-- Extracted material follows --

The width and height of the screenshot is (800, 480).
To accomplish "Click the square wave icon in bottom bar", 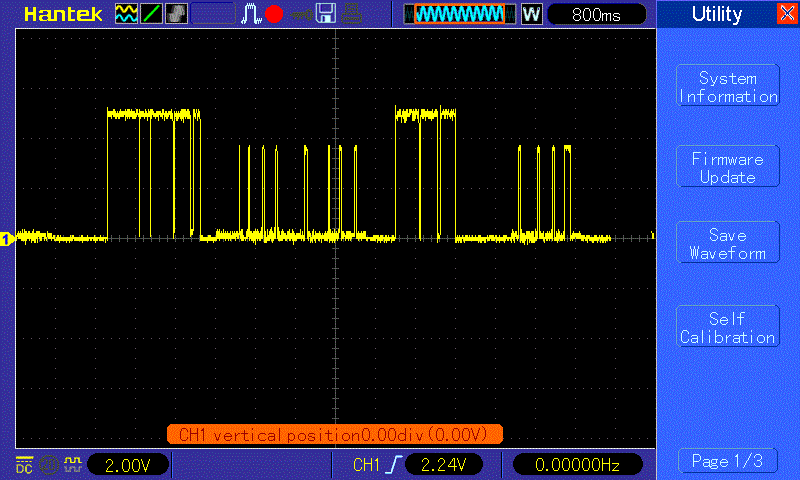I will point(71,464).
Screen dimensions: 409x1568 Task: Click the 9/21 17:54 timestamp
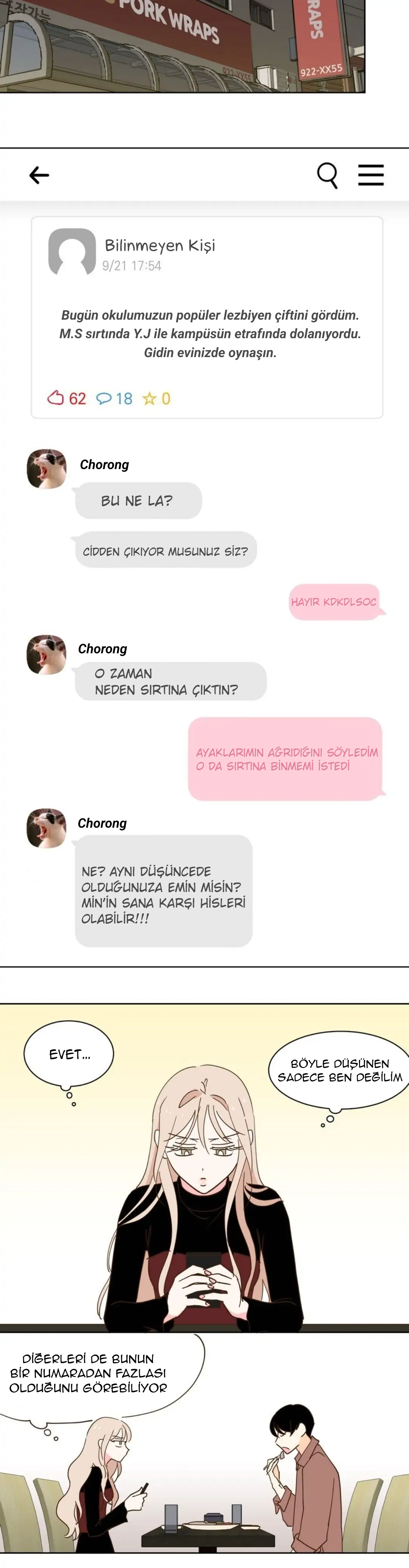coord(132,266)
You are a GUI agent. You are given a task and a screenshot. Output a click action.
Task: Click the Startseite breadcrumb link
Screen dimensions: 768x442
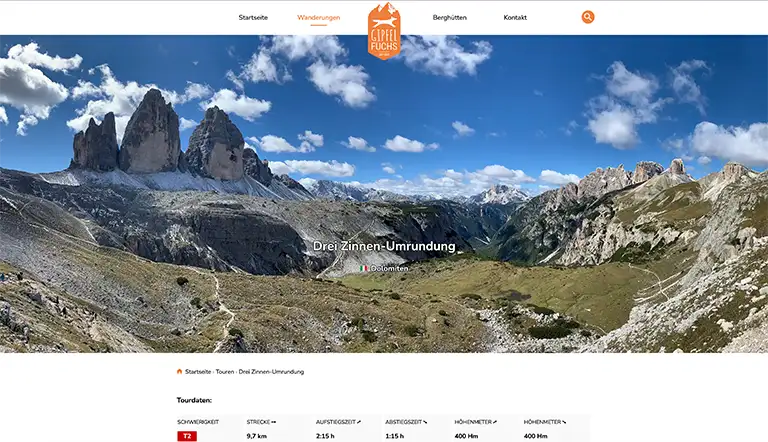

-- Extracted material concluded --

(What you need to do) Please say how many lines in the entries hold the string "screenshot". Give only the number.

(Final answer) 2